* **Work task**
If a line in the entries below includes the string "width", copy it out.

* **Information shown**
+ + + + + + +
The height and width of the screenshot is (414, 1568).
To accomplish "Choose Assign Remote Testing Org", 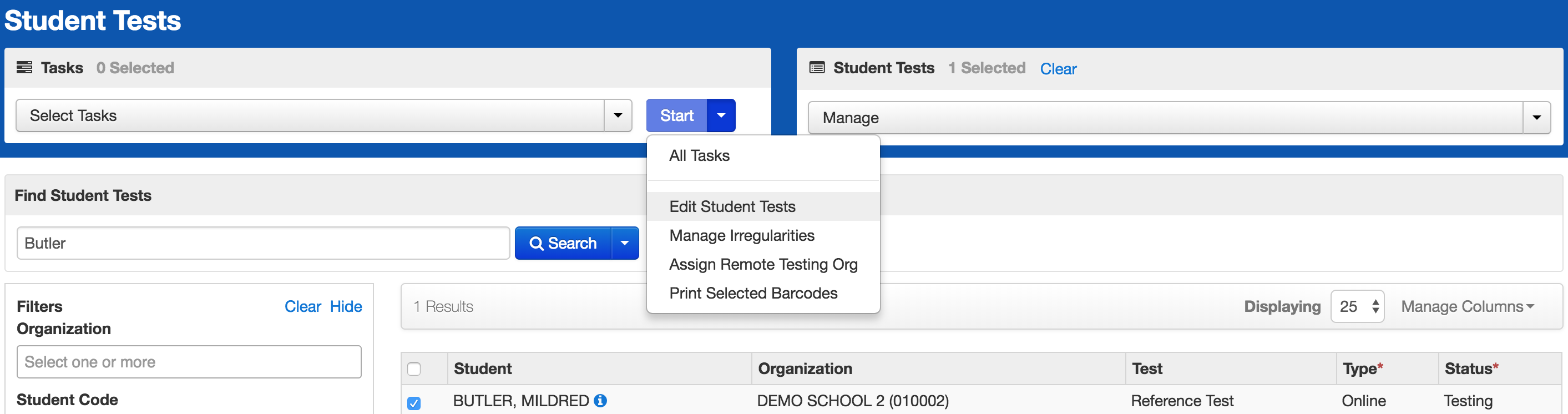I will coord(763,264).
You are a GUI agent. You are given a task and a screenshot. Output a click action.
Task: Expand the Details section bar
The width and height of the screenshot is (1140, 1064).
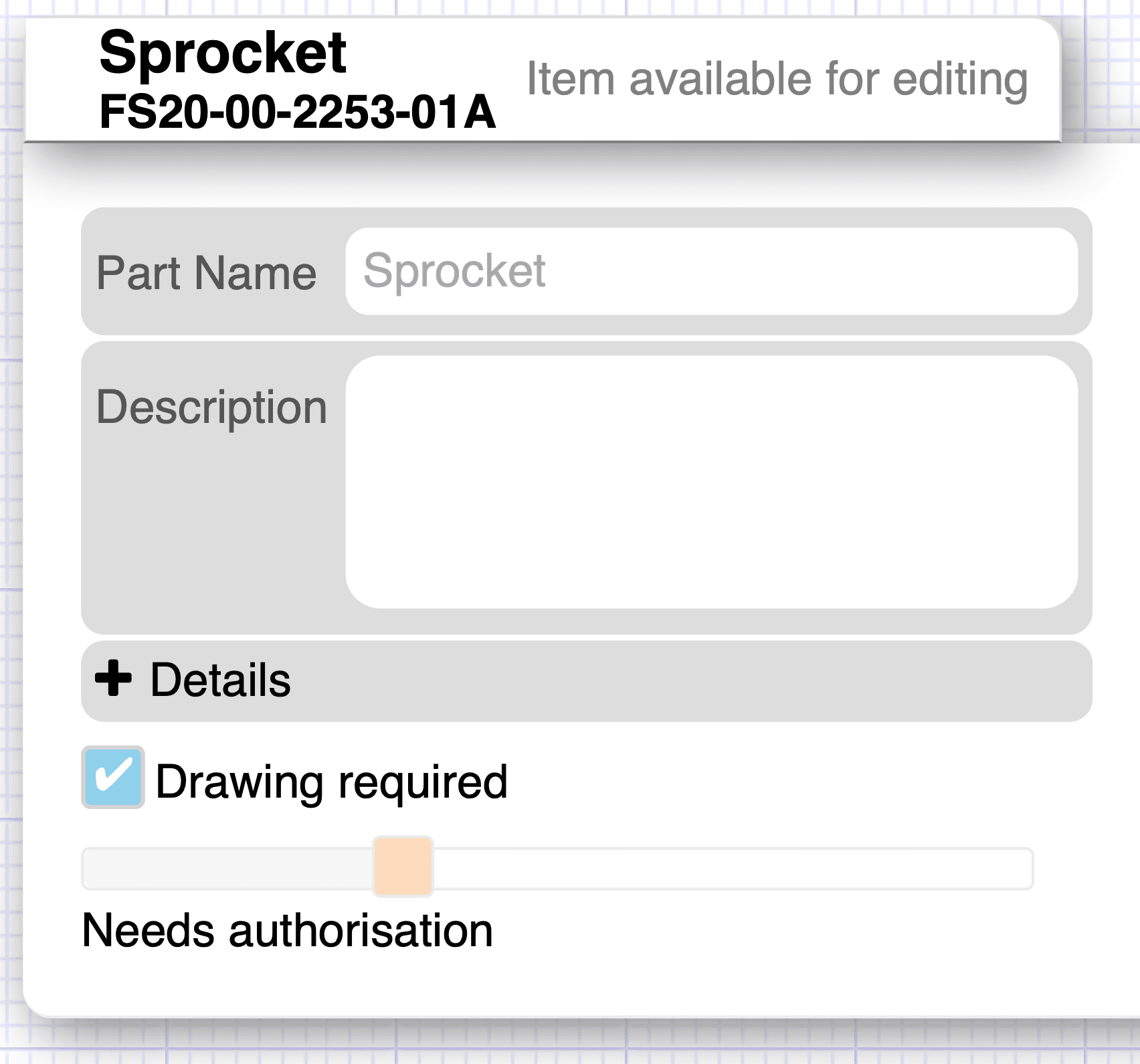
+ + + + + + +
* **Response area**
The height and width of the screenshot is (414, 1568).
The width and height of the screenshot is (1140, 1064).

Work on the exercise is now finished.